* PROBLEM TO WORK ON
Search the entries below for the word "Task", then copy each line in which it is found.

* Screenshot grounding data
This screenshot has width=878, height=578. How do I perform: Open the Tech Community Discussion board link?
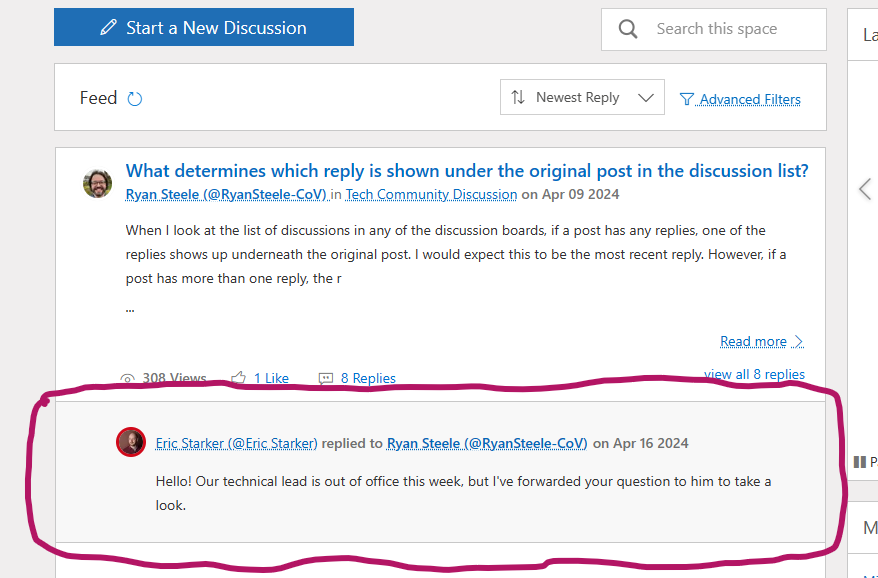click(431, 194)
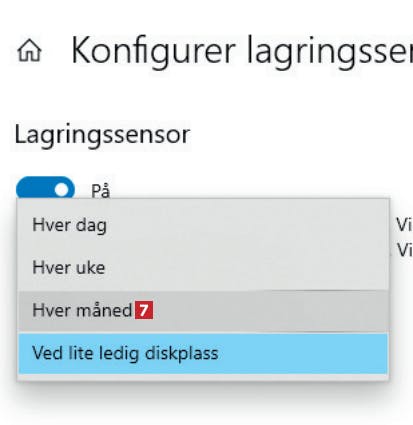Click the white knob of the toggle

[62, 190]
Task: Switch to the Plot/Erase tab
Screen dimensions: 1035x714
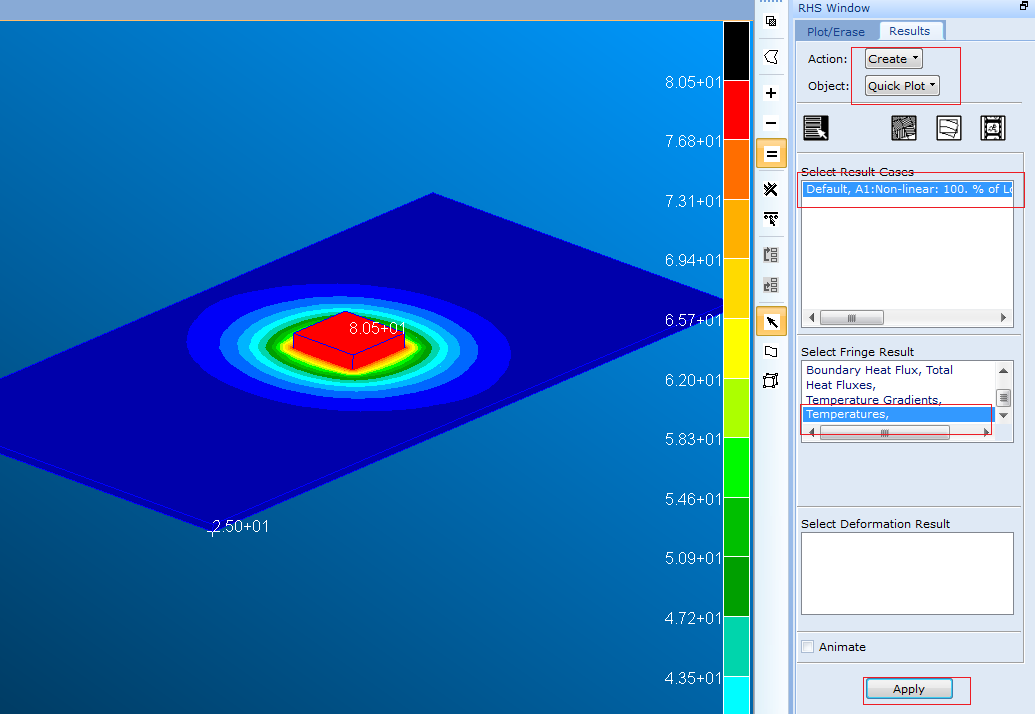Action: click(x=836, y=32)
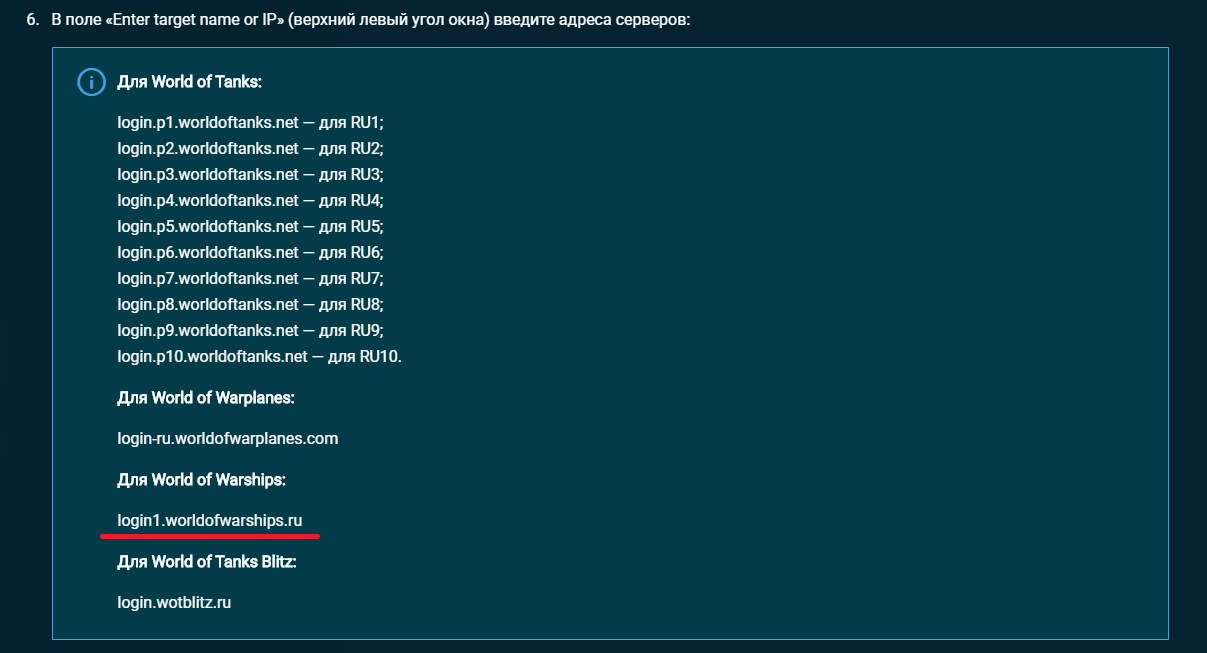Click the red underline under warships address
Viewport: 1207px width, 653px height.
(210, 535)
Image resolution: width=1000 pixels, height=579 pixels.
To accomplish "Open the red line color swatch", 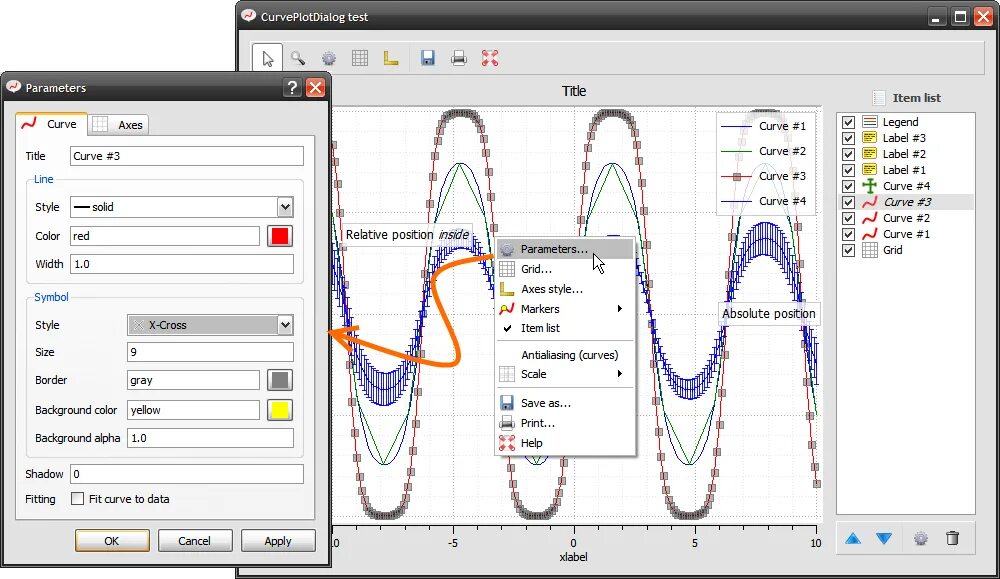I will [x=279, y=236].
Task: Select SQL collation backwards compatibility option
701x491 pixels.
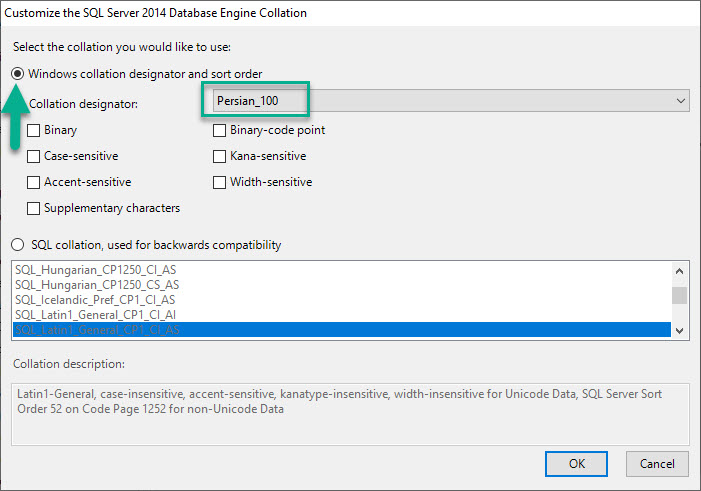Action: (18, 245)
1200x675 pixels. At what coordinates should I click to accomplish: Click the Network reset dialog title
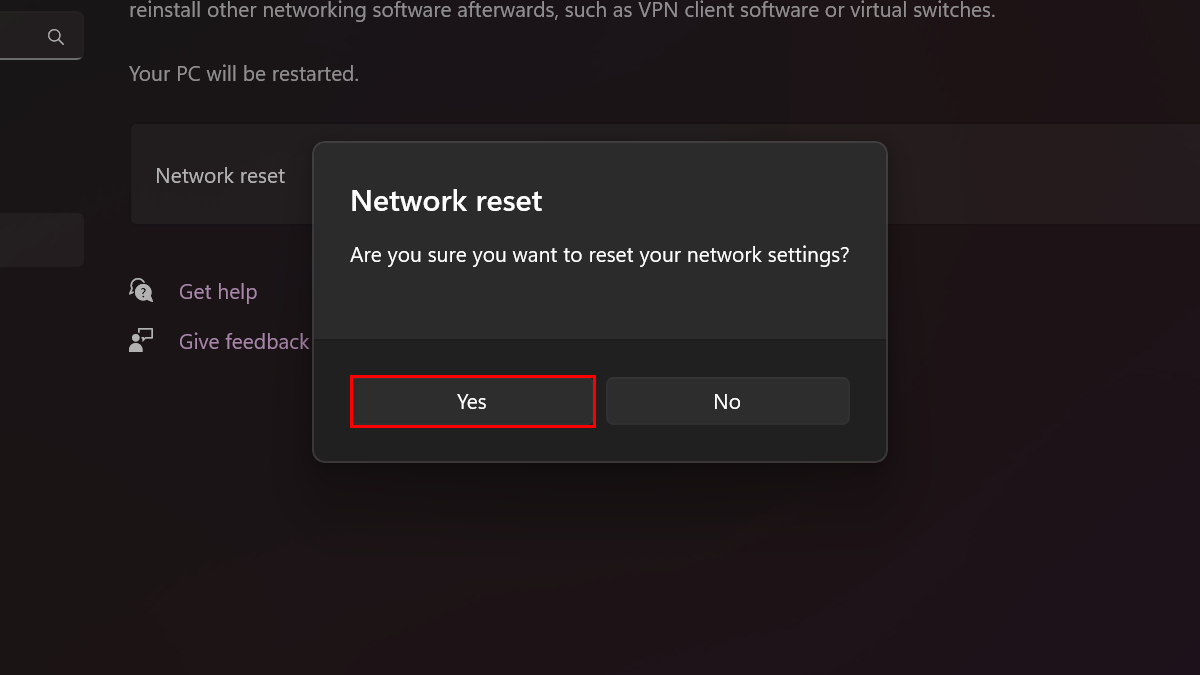point(446,201)
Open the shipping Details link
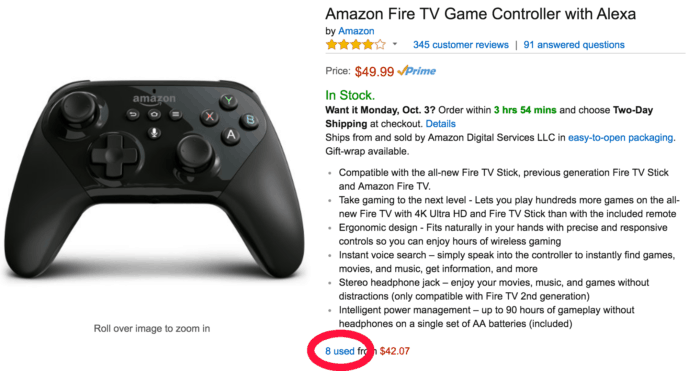The image size is (700, 371). pos(440,124)
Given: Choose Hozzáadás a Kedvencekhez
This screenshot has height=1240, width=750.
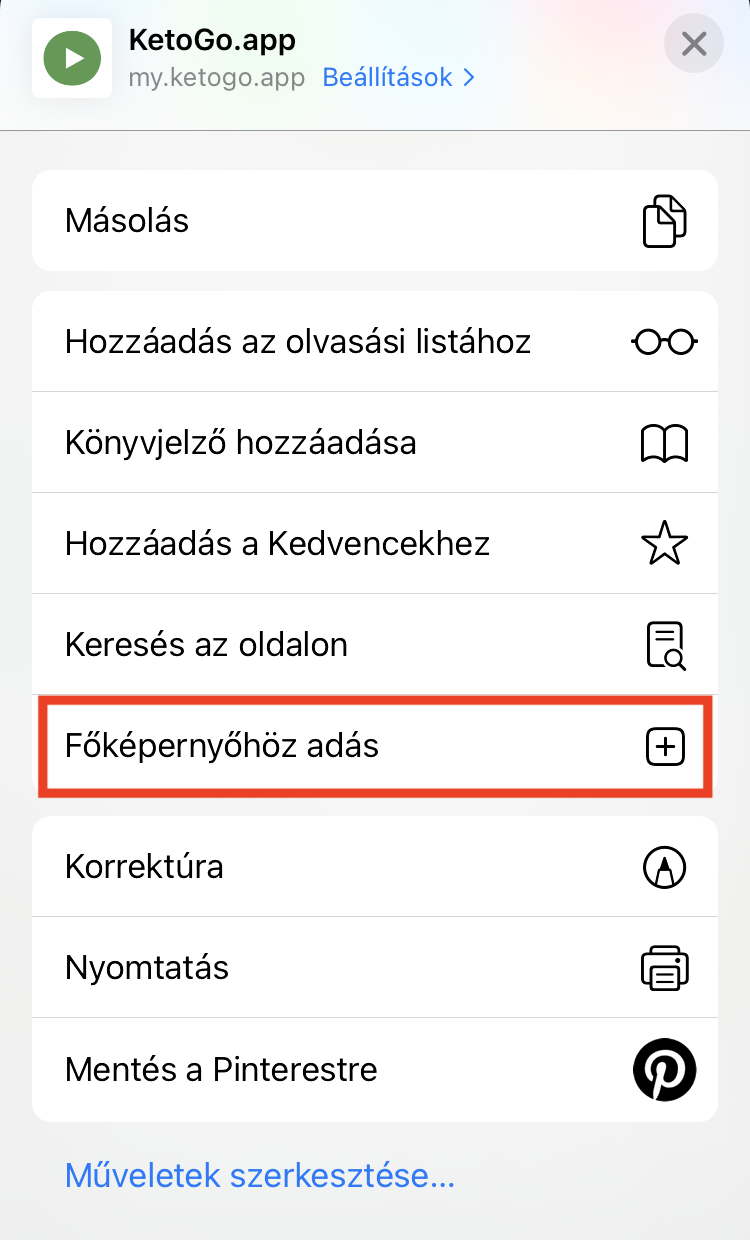Looking at the screenshot, I should click(x=278, y=544).
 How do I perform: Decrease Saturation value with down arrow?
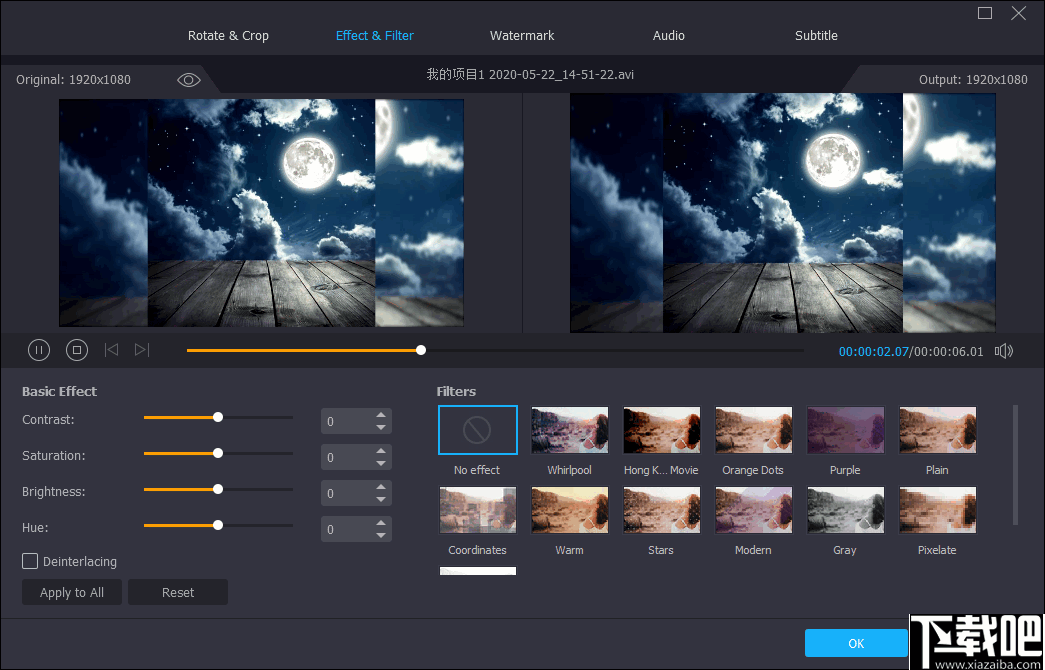click(381, 464)

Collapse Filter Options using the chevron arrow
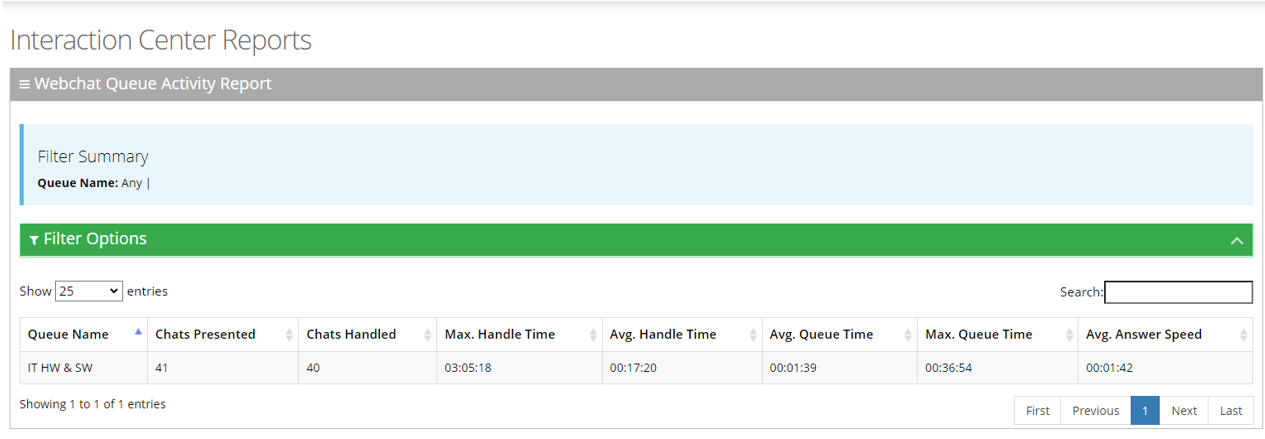click(x=1236, y=240)

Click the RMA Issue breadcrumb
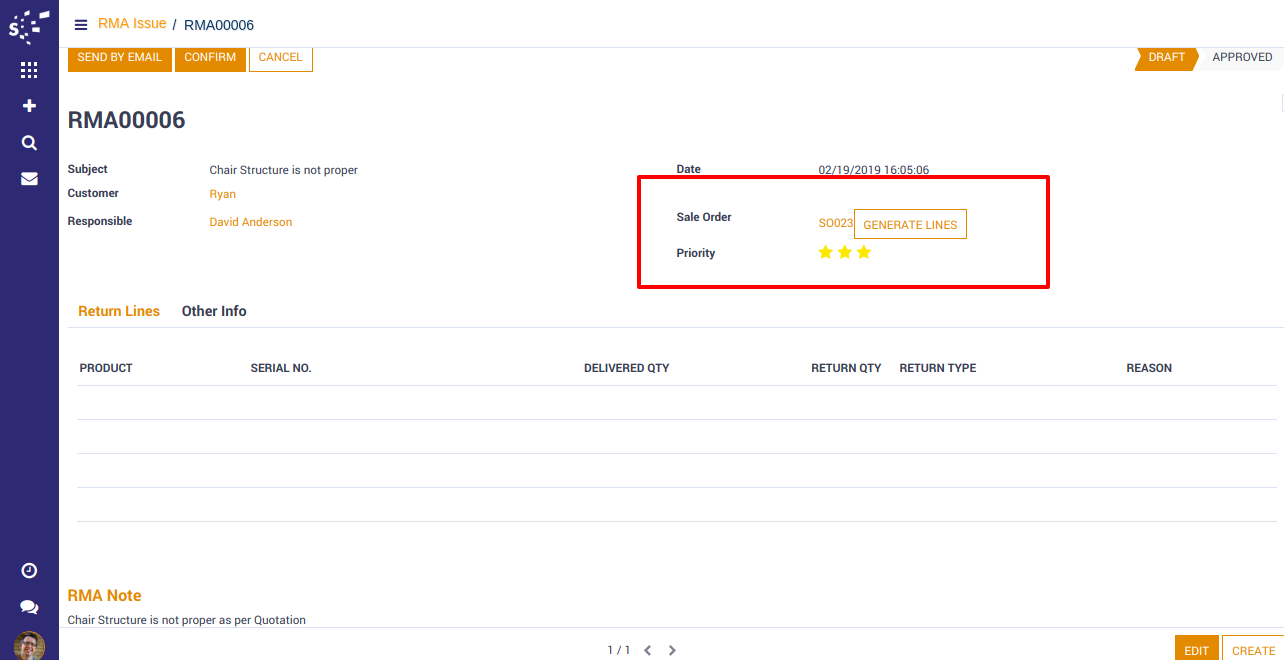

* COMPLETED EXERCISE
Task: Switch to the Plot/Erase tab
Task: Select SQL collation backwards compatibility option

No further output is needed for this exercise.